Sarbanes Oxley 101: SOX Compliance Requirements for 302, 404, 906
07-30-2015 01:19 PM
19johned53
Quote:
Originally Posted by RNashCPA View Post
Here's some real irony. Even though my TC broke on 11/13/13 and the dealer had the car for four weeks getting approvals and replacement items (such as two brand new heads, all sixteen valve pushrods, etc.) and (I believe) after my constant emailing, phone calls and generally non-stop contact with Pietro and Jill the P01 TC recall came out on 2/12/14, my car still shows the recall as an open item!!!

I am now seriously considering taking it to the dealer and telling them to "do it again".

Very frustrating, for over 16 months I have tried to get them to remove the "open recall" from my records but it remains.

Good Lordy Rick, that's unreal.


I bet if you take it in to have the P01 performed, they'll get the issue resolved quickly. Well, then again, I forgot who we're dealing with! Lost my head for a second
07-30-2015 01:15 PM
RNashCPA Here's some real irony. Even though my TC broke on 11/13/13 and the dealer had the car for four weeks getting approvals and replacement items (such as two brand new heads, all sixteen valve pushrods, etc.) and (I believe) after my constant emailing, phone calls and generally non-stop contact with Pietro and Jill the P01 TC recall came out on 2/12/14, my car still shows the recall as an open item!!!

I am now seriously considering taking it to the dealer and telling them to "do it again".

Very frustrating, for over 16 months I have tried to get them to remove the "open recall" from my records but it remains.
07-28-2015 10:01 AM
19johned53 I'm not going to "pick sides" on this one.

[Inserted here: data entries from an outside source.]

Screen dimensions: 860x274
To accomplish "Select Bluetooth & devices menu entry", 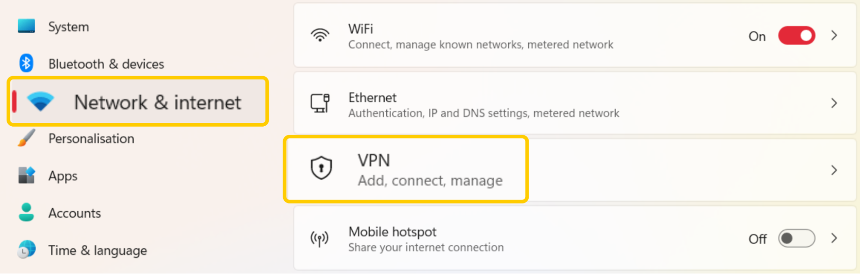I will pyautogui.click(x=106, y=63).
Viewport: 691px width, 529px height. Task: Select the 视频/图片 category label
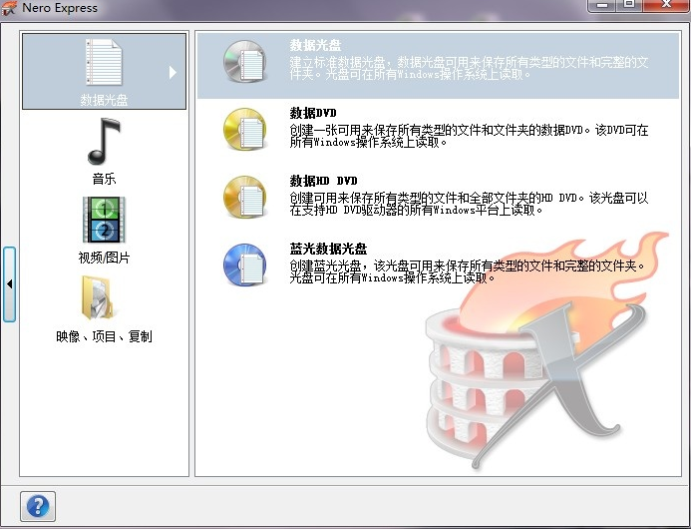pyautogui.click(x=104, y=258)
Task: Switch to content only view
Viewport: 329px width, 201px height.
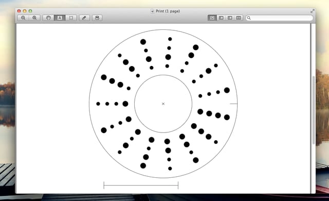Action: (x=212, y=18)
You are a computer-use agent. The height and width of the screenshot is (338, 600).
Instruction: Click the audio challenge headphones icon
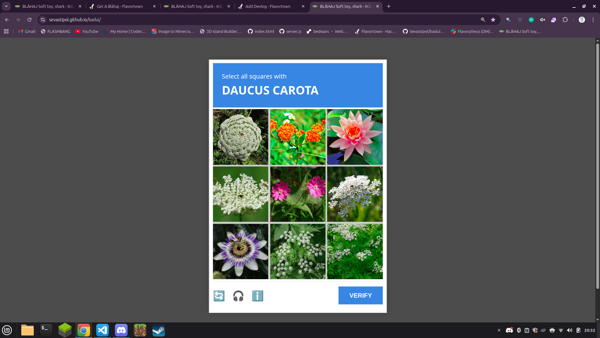pos(238,296)
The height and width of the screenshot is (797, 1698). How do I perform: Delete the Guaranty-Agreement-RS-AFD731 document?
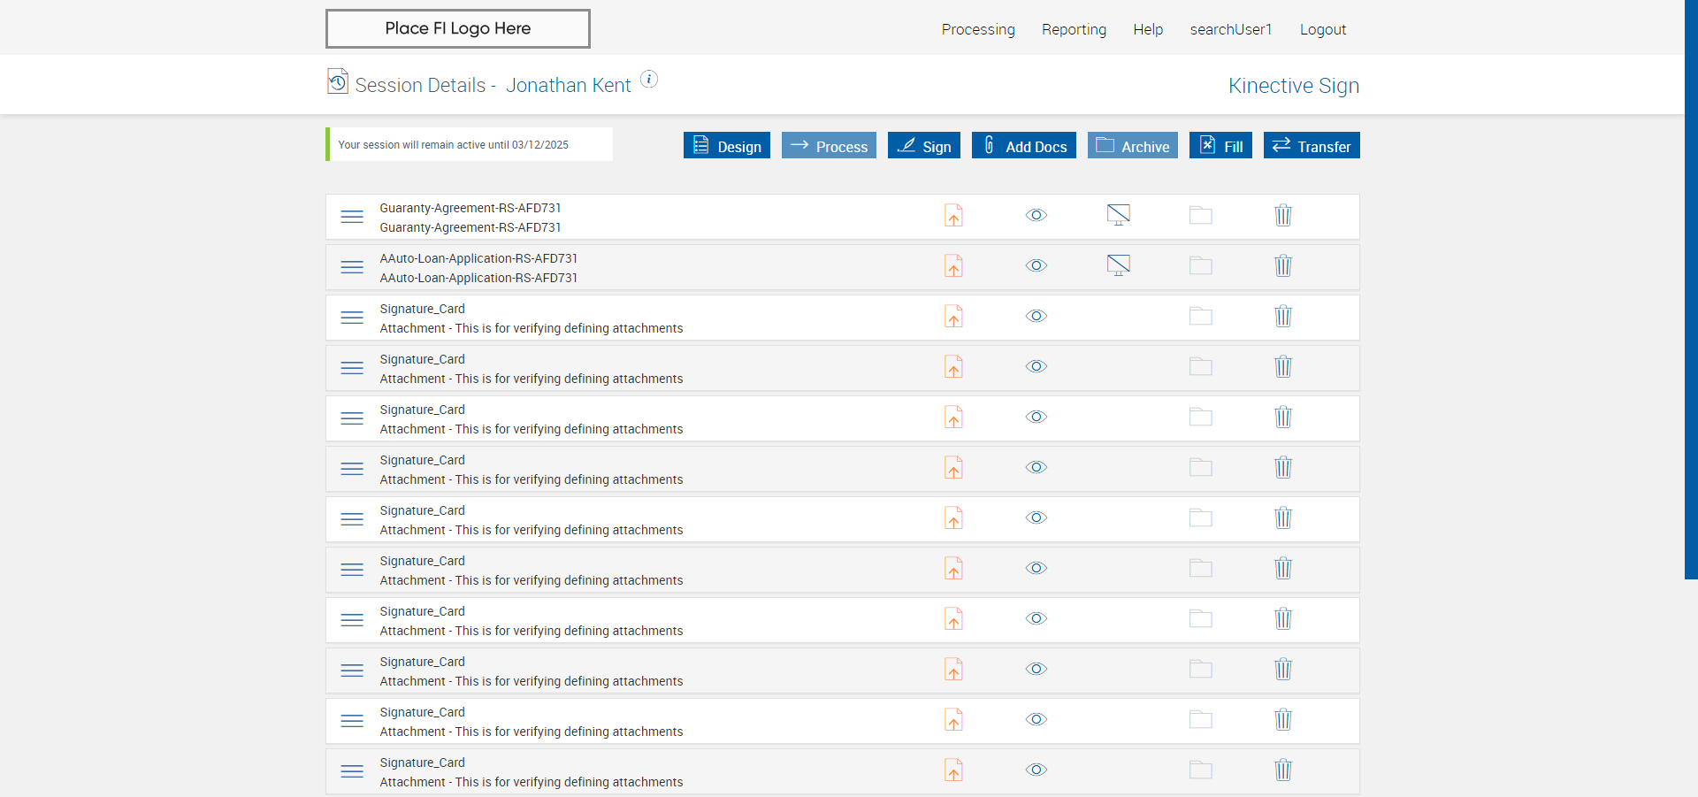click(1283, 216)
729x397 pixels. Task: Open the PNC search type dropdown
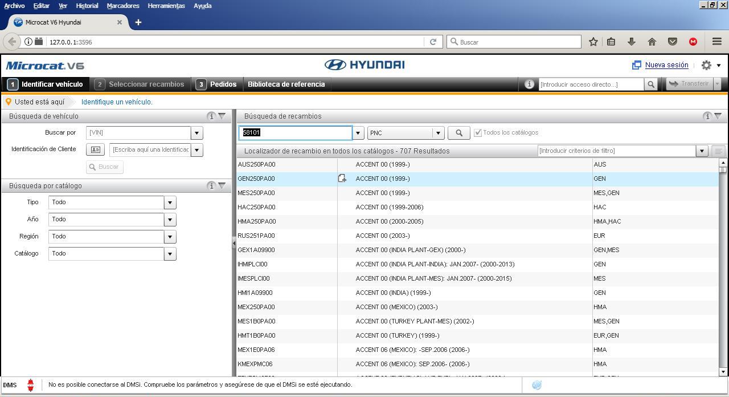(x=437, y=132)
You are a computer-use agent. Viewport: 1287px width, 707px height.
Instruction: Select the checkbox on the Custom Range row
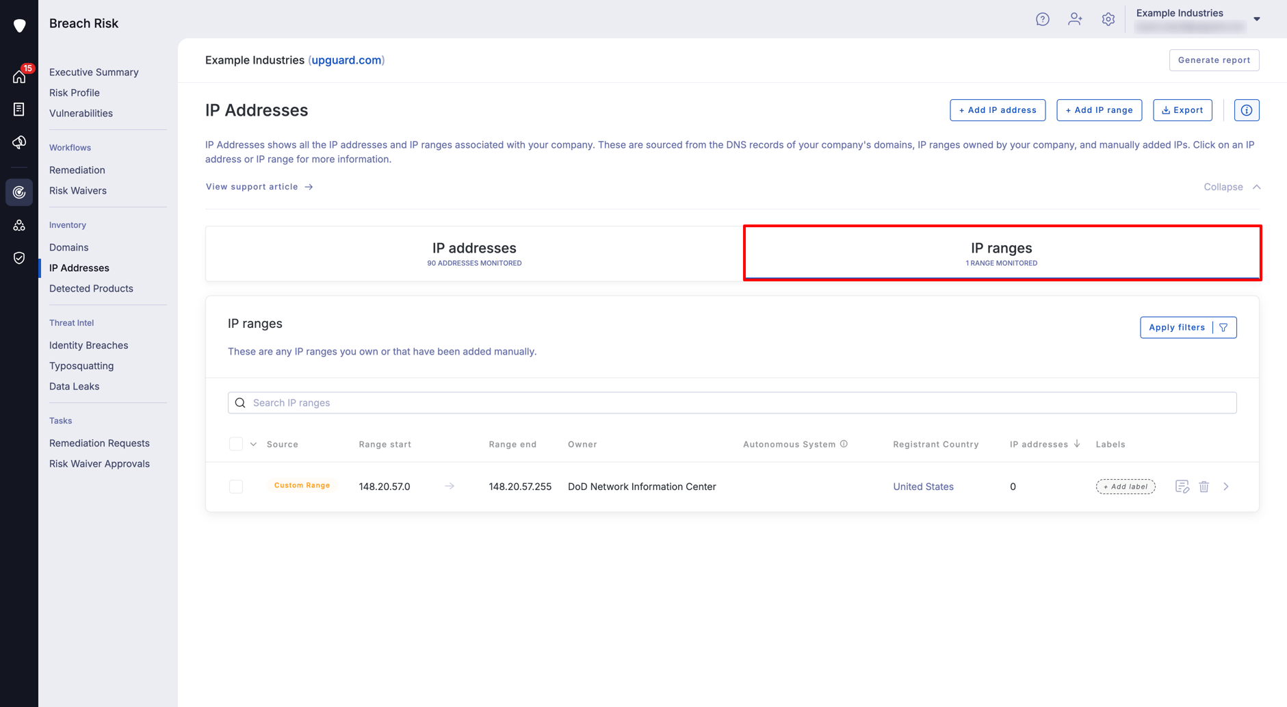(x=236, y=487)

So much "politics" involved in the government and all their "departments" on how they handle individual cases, and what type of axe, if any, is swung.

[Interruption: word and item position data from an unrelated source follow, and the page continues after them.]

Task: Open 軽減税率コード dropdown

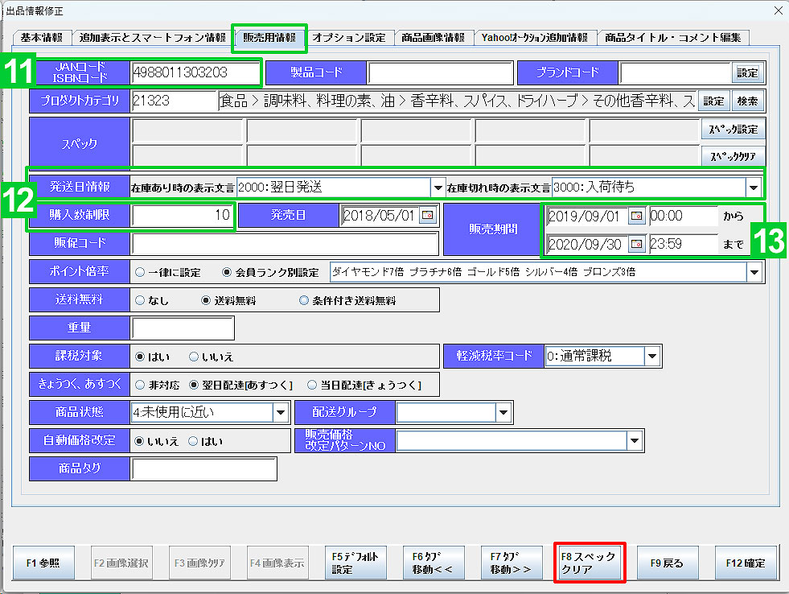Action: 651,356
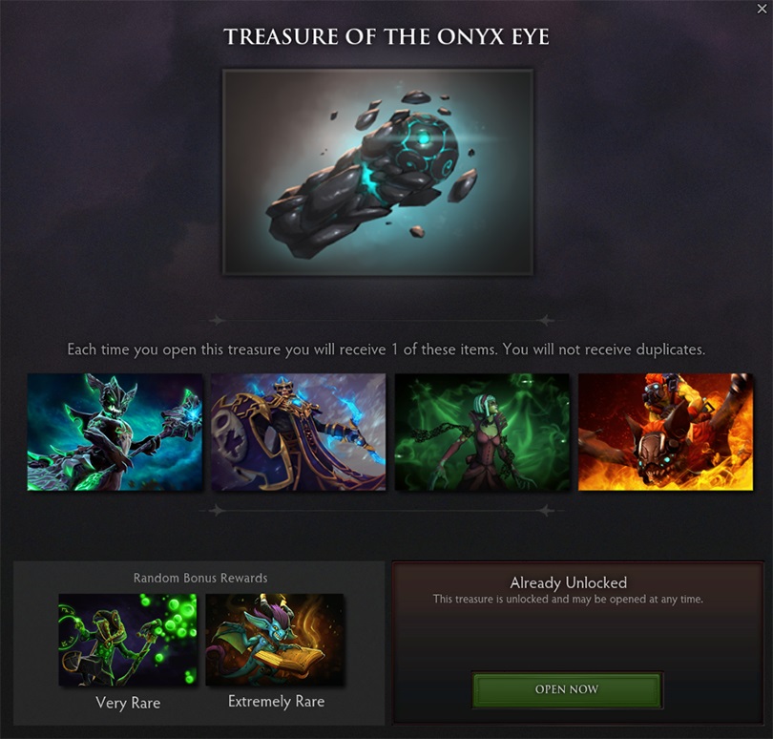Click the ornamental divider above the description
Viewport: 773px width, 739px height.
[x=381, y=321]
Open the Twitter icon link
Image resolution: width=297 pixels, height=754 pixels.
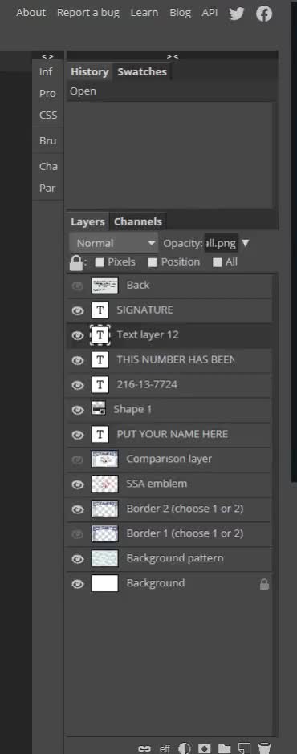[236, 14]
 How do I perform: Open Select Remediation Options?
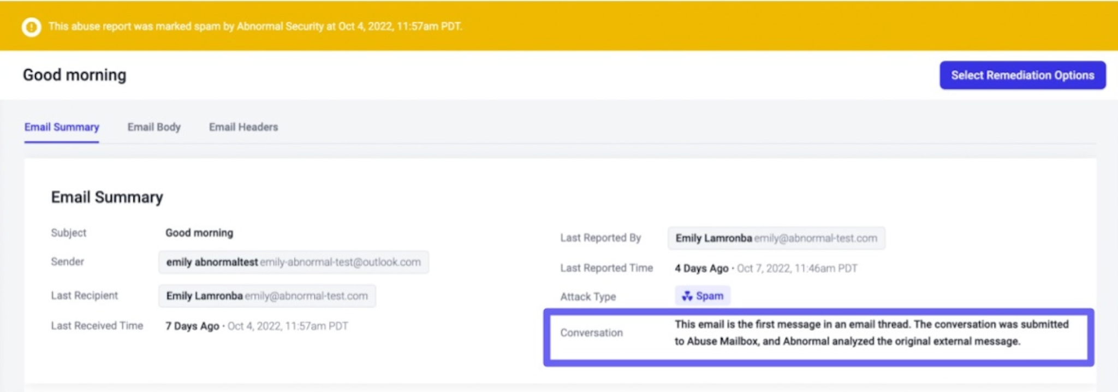(1022, 75)
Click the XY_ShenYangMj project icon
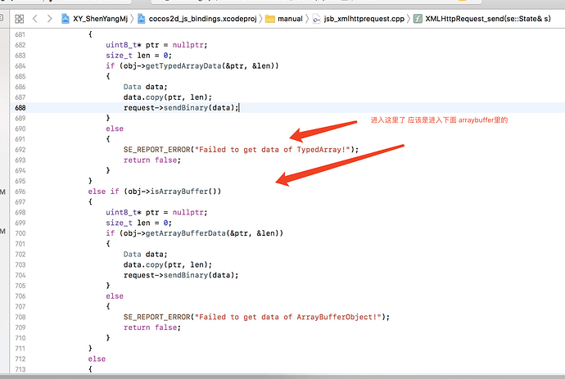The image size is (565, 379). coord(66,19)
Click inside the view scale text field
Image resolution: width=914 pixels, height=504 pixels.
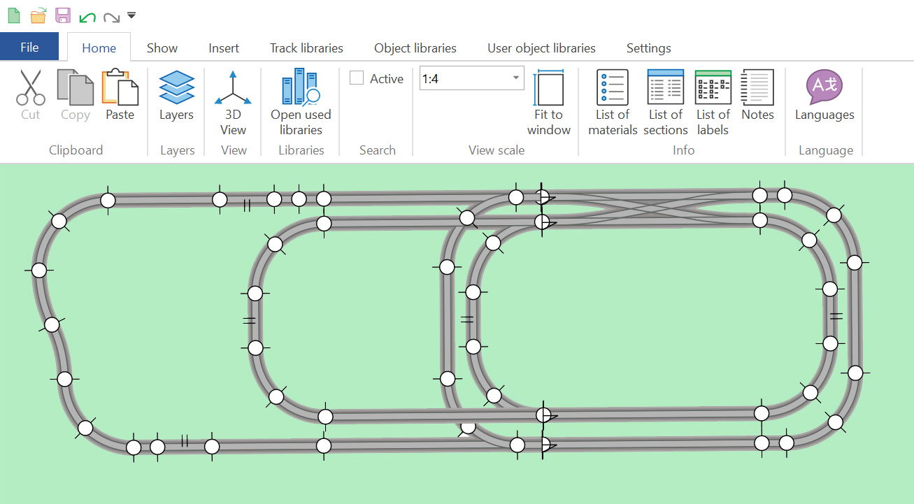(463, 78)
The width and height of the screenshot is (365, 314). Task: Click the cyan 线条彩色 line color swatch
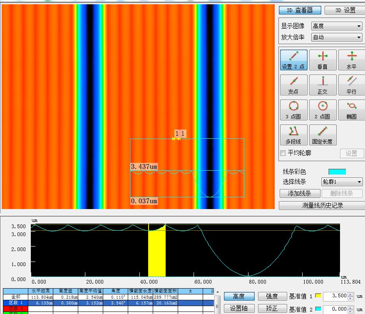337,172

That said, there's a ton of "politics" in FCA that lead to this axe getting swung. Sometimes a "Corporate Mindset" gets challenged, and this time it was the government that has questioned this mindset.


Personally, I'm not happy with either side, but each made their own decisions, and now it has to be dealt with.
07-28-2015 09:49 AM
ScottG
Quote:
Originally Posted by pdx.challenger View Post
I'm certain you're not referring to an automotive company & whatever company it was, their financial situation was surely different.

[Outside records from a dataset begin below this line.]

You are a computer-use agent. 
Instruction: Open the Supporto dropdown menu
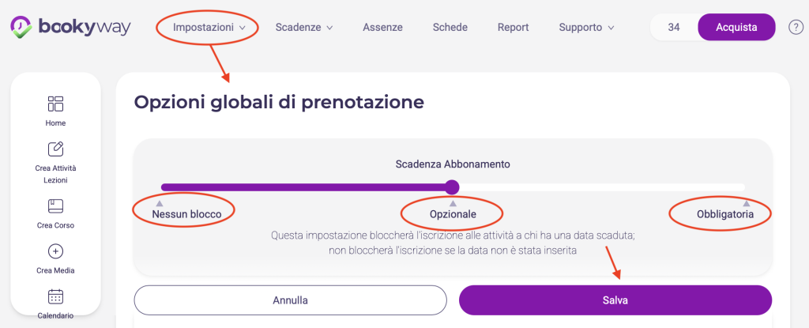(x=586, y=28)
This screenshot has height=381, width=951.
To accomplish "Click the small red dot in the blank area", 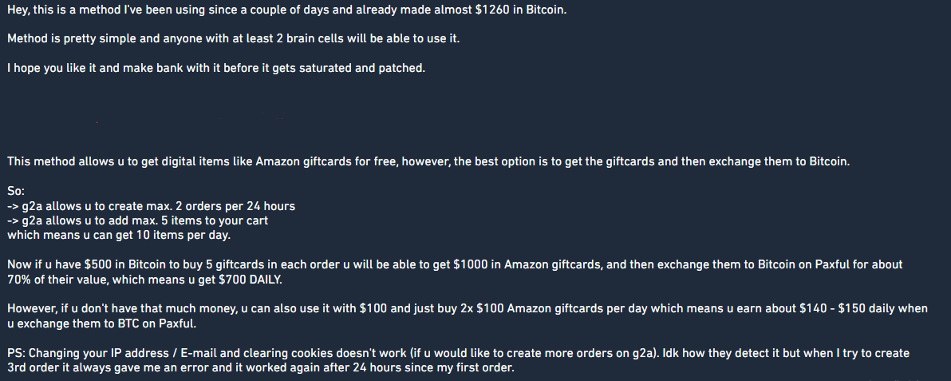I will click(x=97, y=123).
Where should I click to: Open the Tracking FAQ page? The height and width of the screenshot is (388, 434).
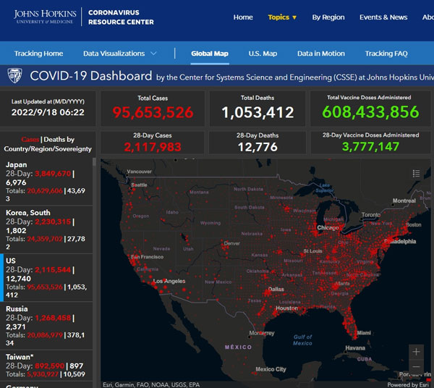(x=391, y=54)
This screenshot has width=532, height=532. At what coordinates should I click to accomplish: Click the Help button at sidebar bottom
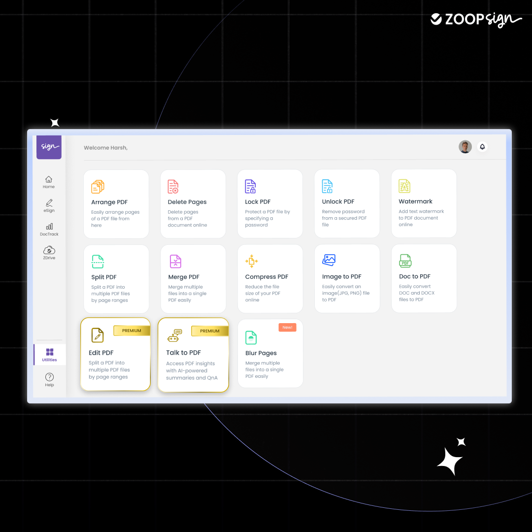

Yes, reports can be presented to appear as desired, especially when seeking a merger. It's not my opinion, nor a secret, that FCA has the lowest profit margin & has been struggling for research & development resources. I encourage you to research the subject.
You have to understand how financial reports are written. They are done by independent accounting firms that are held to tight legal guidelines and they will not write creative reports to hide anything. They rely on their good name for business and after being involved in dozens of them, I can assure you they will not do anything dishonest.
Now a co. like FCA may report nonsense to the media but that's a whole different issue than the CPA's firms reports.
07-28-2015 09:27 AM
pdx.challenger
Quote:
Originally Posted by ScottG View Post
Almost 30 years ago I worked for a co. that recd a $200M fine and it was about 25 cents a share to the stock holders (that's who sill pay this fine). I consider that pennies.
I'm certain you're not referring to an automotive company & whatever company it was, their financial situation was surely different.

Quote:
Originally Posted by ScottG View Post
FCA can easily afford this fine.
As far as not being able to R&D fixes, FCA's financial reports don't suggest they are in that bad of condition.
Yes, reports can be presented to appear as desired, especially when seeking a merger. It's not my opinion, nor a secret, that FCA has the lowest profit margin & has been struggling for research & development resources. I encourage you to research the subject.
07-28-2015 09:25 AM
salvy59 GM issue has fixed all that all ready lol the answer is No!!